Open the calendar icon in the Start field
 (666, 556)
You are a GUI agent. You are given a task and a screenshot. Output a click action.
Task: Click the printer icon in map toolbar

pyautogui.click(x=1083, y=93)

[PROBLEM]
Can you copy the lines above character for character, keeping their order?

[THE OUTPUT]
Open the calendar icon in the Start field
 (666, 556)
You are a GUI agent. You are given a task and a screenshot. Output a click action.
Task: Click the printer icon in map toolbar

pyautogui.click(x=1083, y=93)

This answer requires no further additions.